In 1953, S.L. Miller demonstrated that several amino acids and bioorganic molecules form as a result of electrical discharge in a gas containing CH₄ (methane), NH₃ (ammonia), and H₂O (water). This composition was based on the model of the Earth’s primeval atmosphere at the time. The experiment became the starting point for scientific research on the origin of life. Miller’s work was followed by other experiments using diverse energy sources in place of electrical discharge, including electron beams, ultraviolet rays, X-rays, and shock waves. Because it was found that basically the same results can be obtained with a reducing atmosphere composition that includes either methane or ammonia, scientists considered that organic molecules were easily formed on the primitive Earth. However, at the same time, research had also demonstrated that organic molecules do not form in a non-reducing or oxidizing atmospheres in which the main component is N₂ (nitrogen) or CO₂ (carbonic acid gas).

S.L. Miller’s simple experiment and model of lightning, which seems possible in nature, were generally widely believed to be the origin of organic molecules, and were introduced in middle school and high school science texts and supplementary reading materials.

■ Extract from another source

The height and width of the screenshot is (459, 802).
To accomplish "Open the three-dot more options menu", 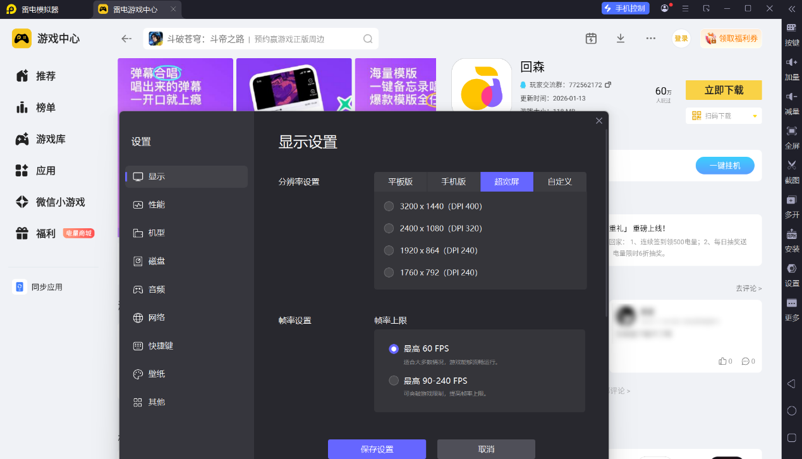I will click(x=650, y=39).
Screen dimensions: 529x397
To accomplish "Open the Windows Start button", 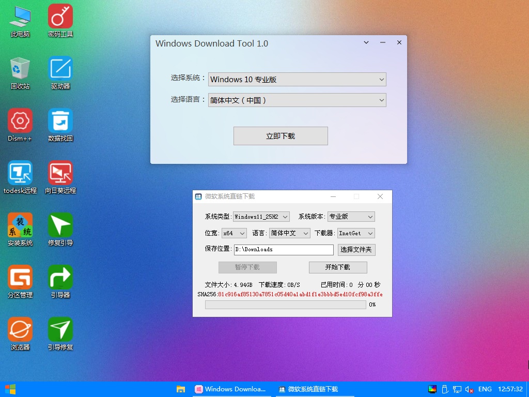I will pos(10,389).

However, earth science, which progressed rapidly from the 1970s through the beginning of the 21st century, revealed that the primitive Earth was not cool, but the entire Earth was once hot enough to melt, and a sea of magma (called the “magma ocean”) appeared on the primitive Earth. Therefore, even assuming hypothetically that organic molecules and reducing molecules such as methane and ammonia existed in the atmosphere, these would have been decomposed by contact with the high temperature magma (>1200°C), and light hydrogen would have escaped into space. As a result, it is now assumed that the primitive atmosphere was an oxidizing atmosphere consisting mainly of nitrogen and carbon oxides. This destroyed the basic premise of hypotheses regarding the formation of organic molecules, like that in Miller’s experiment, which had been widely believed up to the time, and the origin of organic molecules was once again a mystery.

An elucidation of how the diverse kinds and large quantities of organic molecules necessary for life came to exist on Earth, which is rational in terms of the Earth’s history, is the first problem in explaining the origin of life. In 2006, on the basis of a consideration based on the view of the Earth at the end of the 20th century and preparatory experimental results, Dr. Nakazawa of this research group proposed a “big bang theory of organic molecules” which stated that “organic molecules formed in diverse kinds and large quantities as a result of the intense bombardment of the oceans of the early Earth by planetoids and meteorites.” ⁽¹⁾ This is a new Japanese-originated scenario of the origin of organic molecules. As grounds for this proposal, in the previous year, 2005, Dr. Nakazawa and his colleagues demonstrated that ammonia, which is a precursor of the amino acids, forms in large quantity when a shock wave is applied to nitrogen, water, and iron, these being the representative components of the primeval atmosphere, oceans, and meteorites.⁽²⁾

(1)
    “The Origin of Life – A Scenario Written by the Earth,” Nakazawa H., Shinnihon Shuppansha (2006).
(2)
    “High yield shock synthesis of ammonia from iron, water and nitrogen available on the early Earth,” Nakazawa, H., Sekine, T., Kakegawa, T., and Nakazawa, S., Earth Planet. Sci. Let. 235, 356-360 (2005).